Blog Post

A CIO’s Take On Preparing for SaaS Outages

Published
January 16, 2019
#
 mins read
By 

in this blog post

As the CIO of Catchpoint, I am responsible not only for the digital services we deliver to our customers but also for the services we deliver to our employees— services that keep Catchpoint running successfully. Like most customers of the web conferencing service Zoom, we were impacted last week by their outage. And like any vendor outage, it caught us by surprise, and shed light on our weaknesses and how prepared we were for the failure of such critical services.

Setting the stage

We founded Catchpoint in the digital era, and therefore, we have relied on digital services like SaaS or PaaS to operate the business and deliver portions of our services. In the last ten years, we’ve added services and have reached over 150 such services. With nearly 200 employees, our number of SaaS applications is close to our number of employees.

There are the obvious critical SaaS apps like Office 365, Salesforce, Marketo, NetSuite, and Zendesk. Then there are others that often are not considered SaaS—yet vendors deliver them over the cloud like Google Tag Manager and Google AdWords. Even access to our physical office is provided as SaaS by OpenPath.

Then there are the cloud services we rely on for our products and services like Dyn, Fastly, NS1, Verizon Digital Media, and obviously we have nodes in every public cloud provider: Alicloud, AWS, Azure, Google, IBM, and Tencent.

All these services are essential at various levels to our daily operations. If Office 365 Outlook goes down, the whole company comes to a halt. If Salesforce goes down, our Sales and Customer Success teams have a hard time connecting with customers. If Zendesk goes down, we can’t support our customers. But if AdWords goes down—we aren’t impacted much as it’s not critical to our day-to-day operations.

For several services, we built redundancy. For instance, when it comes to delivering our core applications to customers, we built redundancy by utilizing three DNS providers, two CDNs, etc. However, for digital services used by our employees, only a few have redundancy. For example, if OpenPath has an outage, employees might not be able to enter the office with their phones—but they can still enter the office via keypad.
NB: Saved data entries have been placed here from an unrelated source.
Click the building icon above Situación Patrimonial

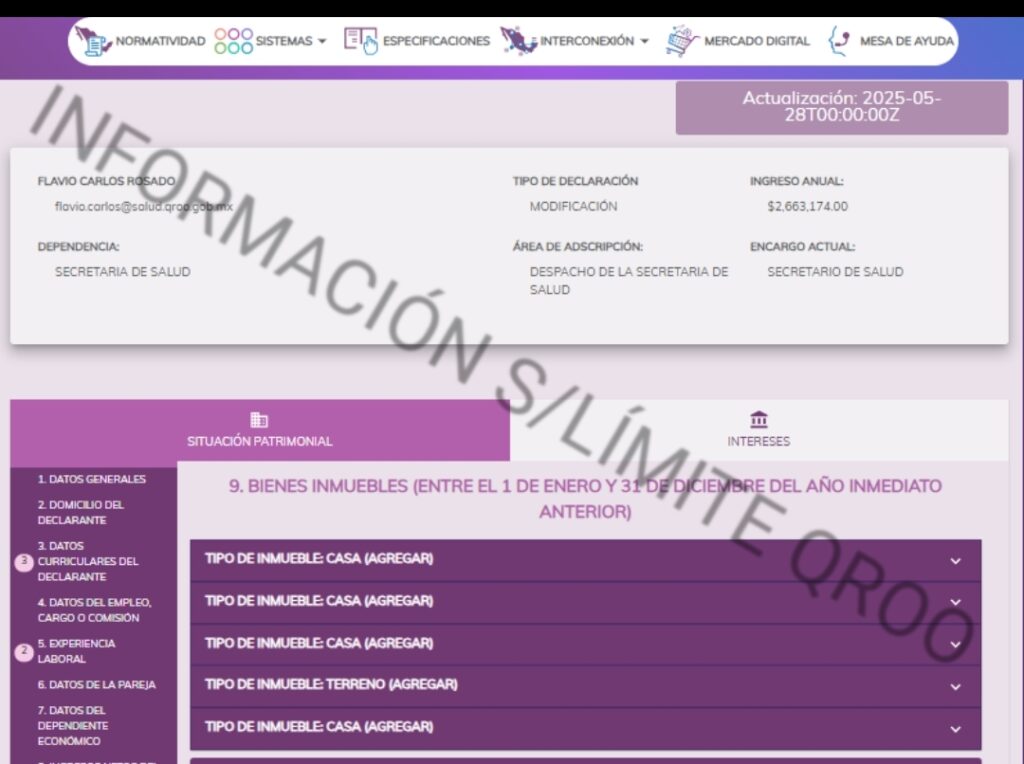[x=259, y=420]
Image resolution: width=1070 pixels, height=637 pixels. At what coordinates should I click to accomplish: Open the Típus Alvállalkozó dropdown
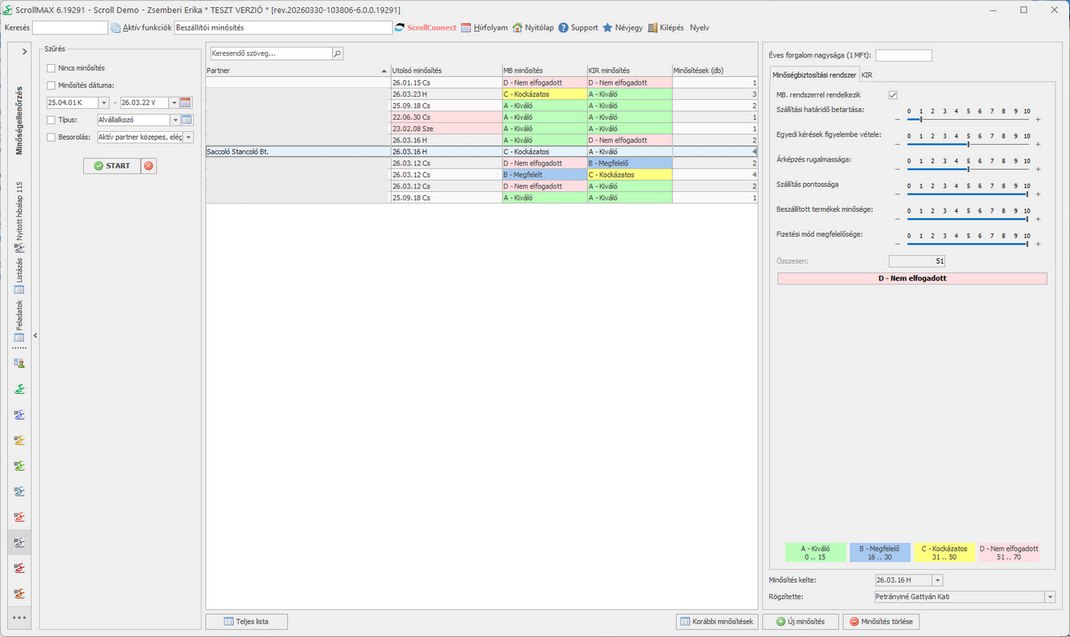[174, 120]
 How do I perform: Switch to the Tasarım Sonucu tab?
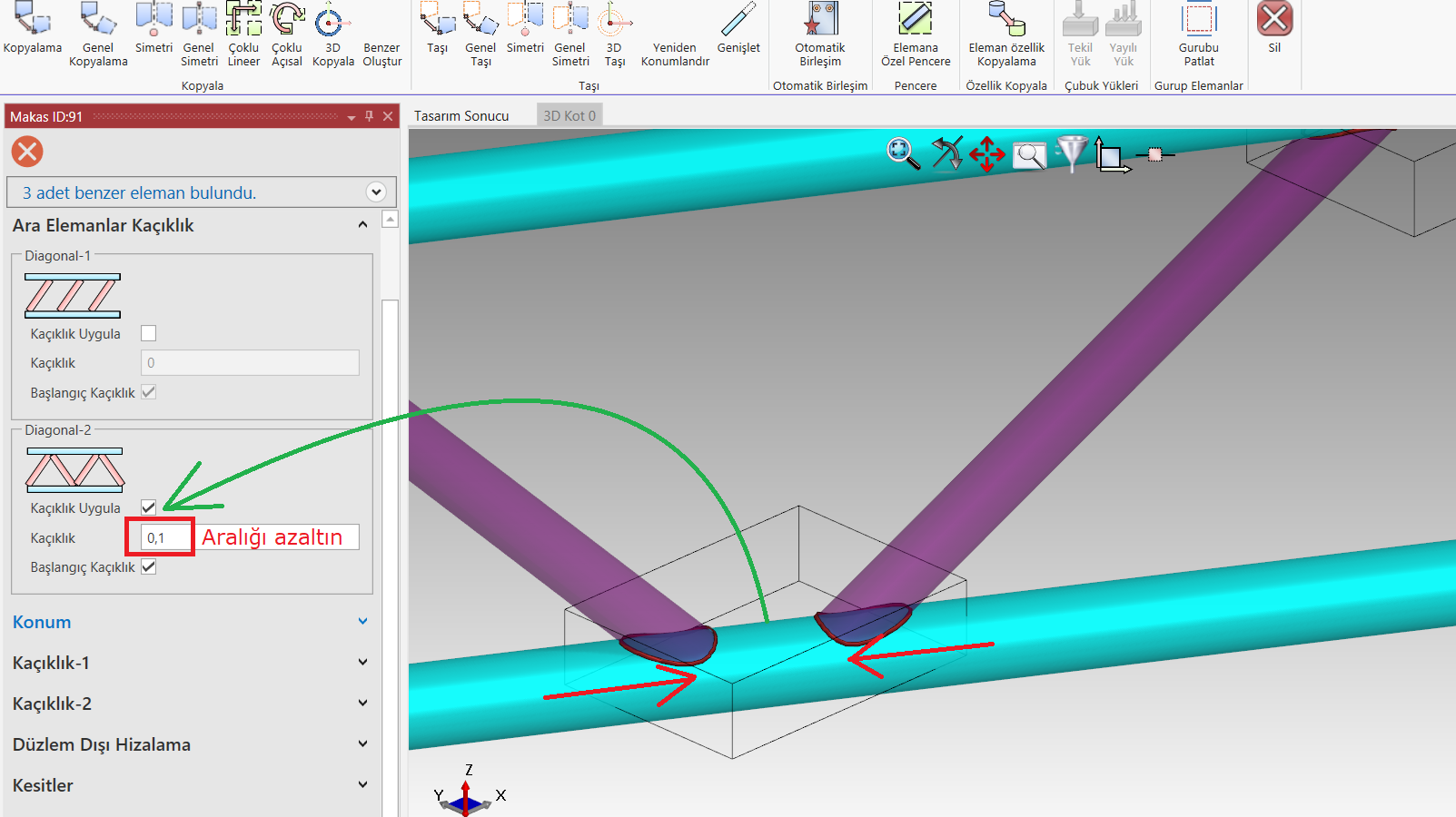click(461, 116)
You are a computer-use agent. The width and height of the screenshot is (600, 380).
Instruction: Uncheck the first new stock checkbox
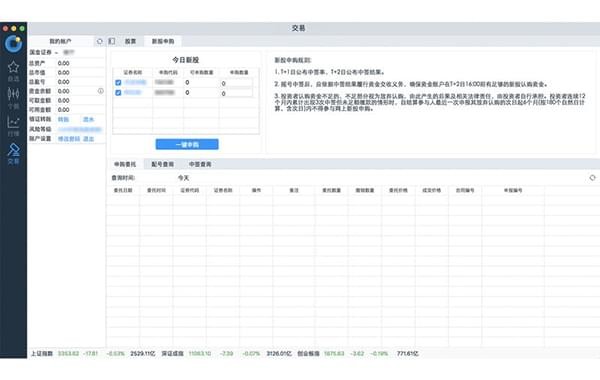[x=118, y=83]
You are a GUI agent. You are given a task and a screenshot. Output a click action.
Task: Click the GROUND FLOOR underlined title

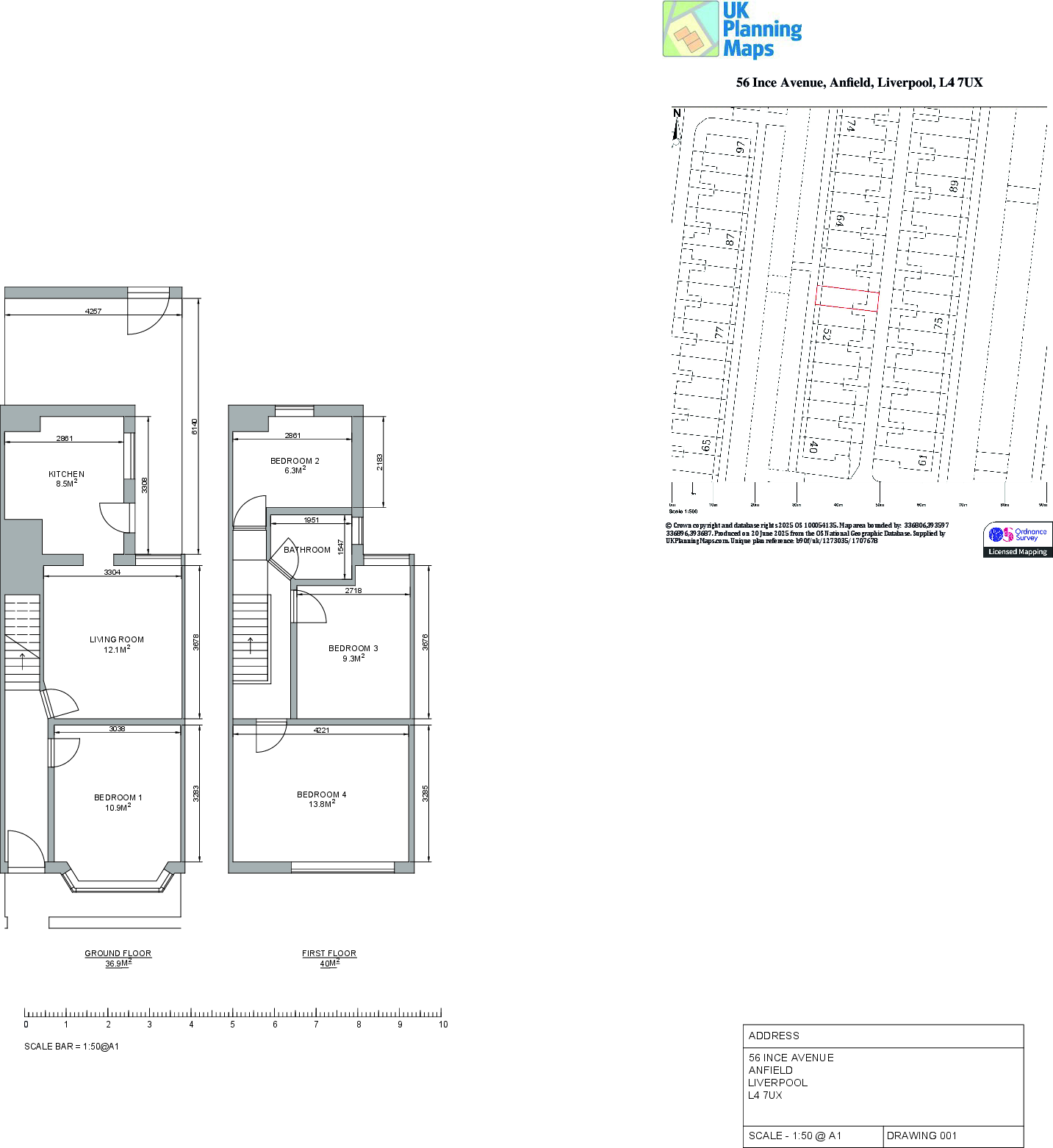[118, 953]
For web conferencing, Zoom is primary, but we also have Microsoft Teams for internal use. There are good reasons for not having web conferencing redundancy:

  • We cannot train all employees on two different, complex applications for the same activities (like chat, web conferencing, and file sharing).
  • It’s hard to keep two different apps from two different vendors in sync as they have different data models and workflows (exceptions are file-sharing services).
  • The cost can become enormous when paying per user per month.

Zoom outage

Zoom had a worldwide outage on January 9th, between 12 pm ET and 2 pm ET. It eventually impacted every Zoom client. The outage impacted us too. Some users got 504 errors while others that logged in via Okta were greeted with a message stating they had no access and should contact the “Owner” of the account. Our CEO got that message.

The first reaction was—wait, did I get kicked out of zoom? The next reaction was—did someone forget to pay the bill? Within minutes our Corporate IT team and I were flooded with messages about what was going on. We sent a companywide email to notify everyone of the challenges.

Our offices are distributed across six cities and three continents, and we have remote employees around the world. Customer-facing teams were unable to get on calls with customers. Conference rooms were unusable as people could not screen share. The result? People canceled meetings and focused on individual work—or huddled at desks to continue their meetings.

Now you might be wondering what happened to our redundant services. Well, that was the first big failure on our side. Microsoft Teams was available as an alternate, but we didn’t plan for an outage. So, we didn’t communicate to employees to switch to Teams. Nor did we properly train employees on how to use Teams for conferencing. Some power users of Microsoft Teams switched over during the Zoom outage on their own, but most employees did not.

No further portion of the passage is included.